John Marcante, CIO and Managing Director of Vanguard, the largest mutual fund company in the world, manages an organization of thousands of IT people who support more than 14,000 employees. Last year, I posted blogs on Marcante’s approach to leadership development and communicating IT strategy. I received such wonderful feedback on those blogs, that I approached Marcante for more. I am pleased to present a new interview on the changing CIO role and the “test and learn” approach.
How is your role as CIO different than five years ago?
Today, my role is less about leading a service provider organization and more about using technology for top line growth, whether that's revenue or client loyalty. That puts a new set of expectations on the technology organization, which grew up enabling strategy. Now, there are many more times when IT has to lead.
Years ago, we built out a big data ecosystem at Vanguard. In IT, we wanted to accelerate our progress with big data, and we knew that if we were to become a data driven company, we had to build out the ecosystem. We did the opposite of what a service provider would do. Our attitude was, "Build it and they will come." That’s probably the fastest way for a CIO to get fired, but the investment has led to a huge number of great use cases around data analytics at Vanguard.
How do you evolve your team from service provider to leader?
We rotate our high-potential performers and senior executives around the company. I've had the chance to move out of IT and run some of our businesses at Vanguard, and many of my leaders have rotated through other corporate roles and returned to IT. That not only gives us credibility but allows us to be more effective at envisioning the possibilities for technology to better serve our clients in each of our diverse businesses. Years ago, we rotated an IT leader, Rich Luzzi, out of IT to run our very complex institutional operations group. Because that group had big people management responsibilities and some very challenging change management opportunities, it presented Rich with an opportunity to apply his technology knowledge to that business.
Rich was out of IT for a decade, and then I brought him back to run the data centers, which is arguably one of the more technical positions that we have. He asked me, "Why are you bringing me back to run the data centers?" And I said, "Because the data centers are moving toward service oriented infrastructure with DevOps and cloud computing. We are becoming a broker of services in the data center, rather than just providing compute and storage power. That requires big changes on the people side and you are well equipped to manage it.” And, you know what? He's doing an excellent job.
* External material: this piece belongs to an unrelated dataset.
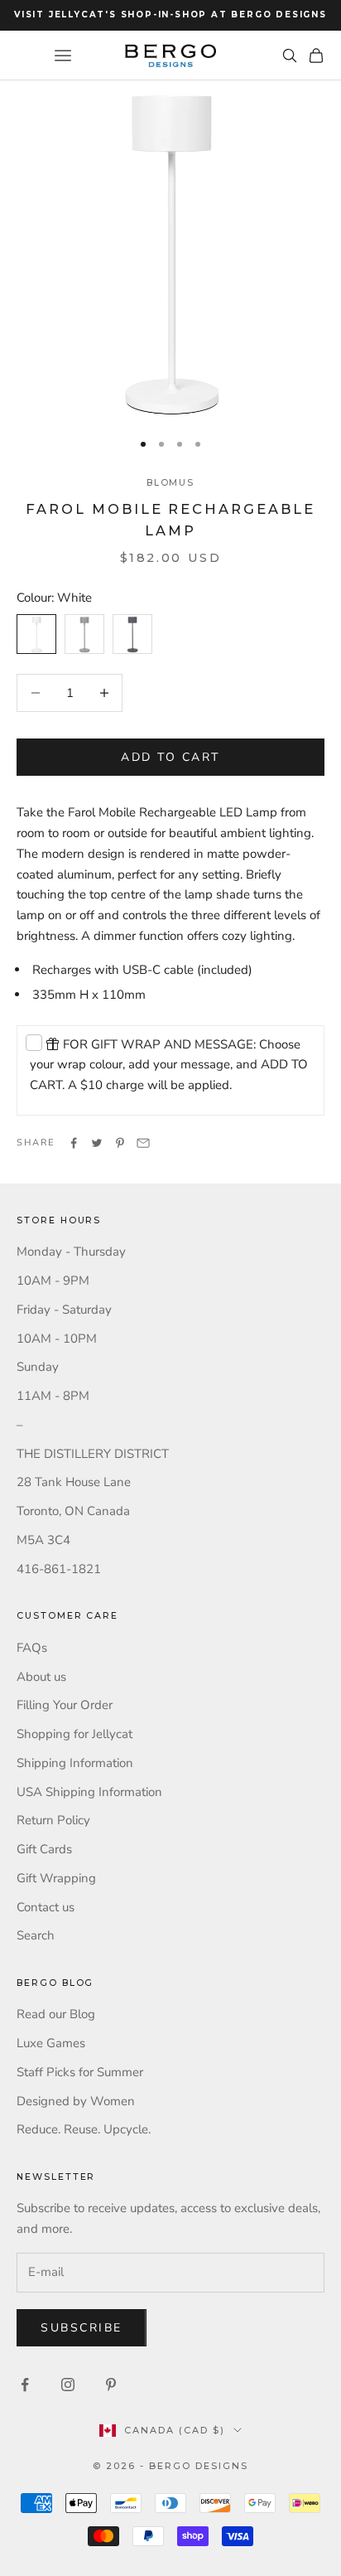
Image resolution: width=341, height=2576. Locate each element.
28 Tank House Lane (74, 1482)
Ultimately, we’ve structured the senior team with the objective to break out of traditional IT silos and work collaboratively – which is critical as functions like development and operations start merging.
How are you building speed and agility into your IT organization?
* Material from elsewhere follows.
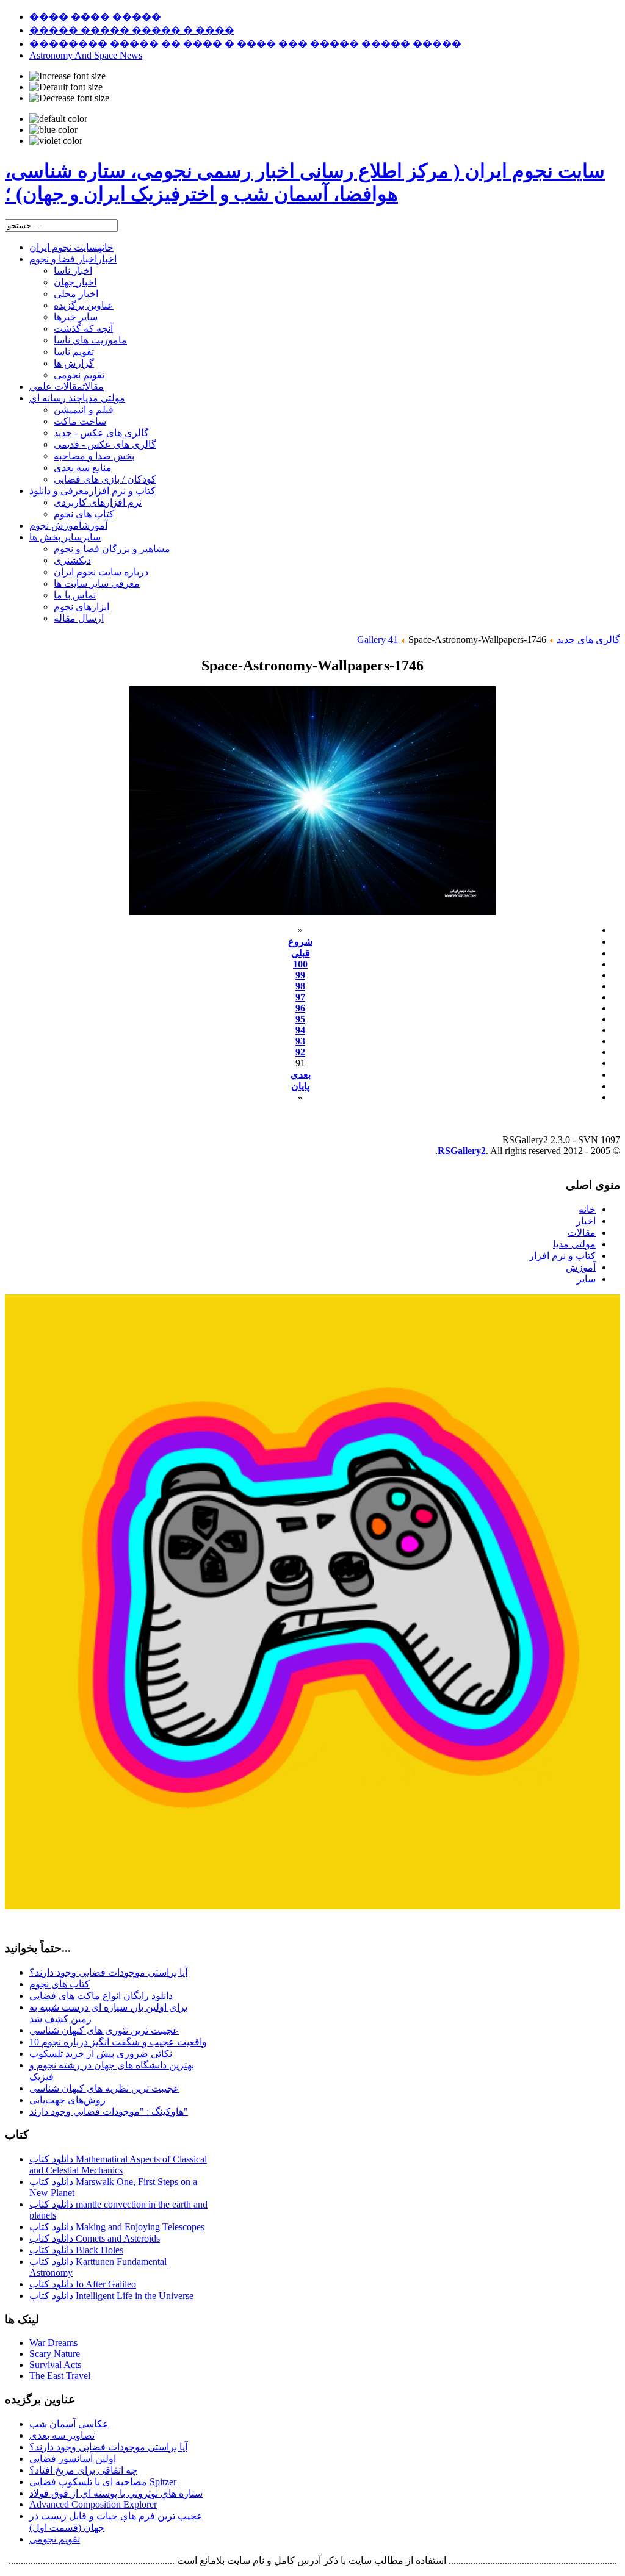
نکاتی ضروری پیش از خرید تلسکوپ (100, 2053)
The amount of time between a disruptive idea and massive adoption is shorter than ever, so as CIO, it is vital to create an environment that is flexible and nimble and can test and learn and fail fast. You do that by automating as much as possible, implementing Agile, and taking a minimal viable product approach. It is about not trying to get everything done. It is about continuous delivery and releasing software at a moment's notice.
We are pushing the envelope on flexibility, “test and learn”, and “failing fast and cheap”, and the accompanying technologies that enable that approach – cloud, modular applications, and scalable services. We haven’t conquered these yet but we are committed to that direction in our roadmap for IT.
What is the single greatest obstacle to achieving this nimble “test and learn” environment?
The largest obstacle for big companies is culture. Eric Ries's book, The Lean Startup, provides lessons learned from Silicon Valley startups for large companies. The book is about how to set up a culture where you don’t need to be perfect and where "failure" is not a bad word. Big companies have to start valuing a culture that builds off of learning from failure. That is a new way to think, and large companies are trying to figure out how to get there.
A few months ago, our chairman took the executive team to Silicon Valley for a week. He said, "We’re going to spend time with venture capitalists and startup companies and Stanford University. We are going to bring these ideas back to Vanguard."
This “test and learn” approach has caught on like wildfire at Vanguard. In fact, our head of product development is applying the Lean Startup approach to R&D. I can rattle off a ton of IT initiatives where we are applying those lessons, but when you see those concepts take off in product R&D, you know you’ve really hit on something.
What advice would you give to a new CIO?
Run IT like a business. Create a vision, have a purpose, and have a strategy to bring the organization into the future. Don't wait for others to dictate your strategy. That's the old service provider mentality. We used to say, "The business needs to figure out what they want first, and then we’ll be able to deliver it." That does not work in a world where technology is the business. IT has to lead.
About John Marcante
John T. Marcante is Vanguard’s Chief Information Officer and Managing Director of Vanguard’s Information Technology Division. Mr. Marcante oversees all aspects of Vanguard’s worldwide technology agenda to serve clients and manage investments. Mr. Marcante, with more than 26 years of experience in the business and technology fields, joined Vanguard in 1993. After serving in a number of leadership roles throughout the company, he returned to the IT division in 2012 and was named Vanguard’s chief information officer and a managing director.
Vanguard, headquartered in Valley Forge, Pennsylvania, is one of the world’s largest investment management companies and a leading provider of company-sponsored retirement plan services. Vanguard manages more than $3.3 trillion in global assets. The firm offers more than 297 funds to its more than 20 million investors worldwide.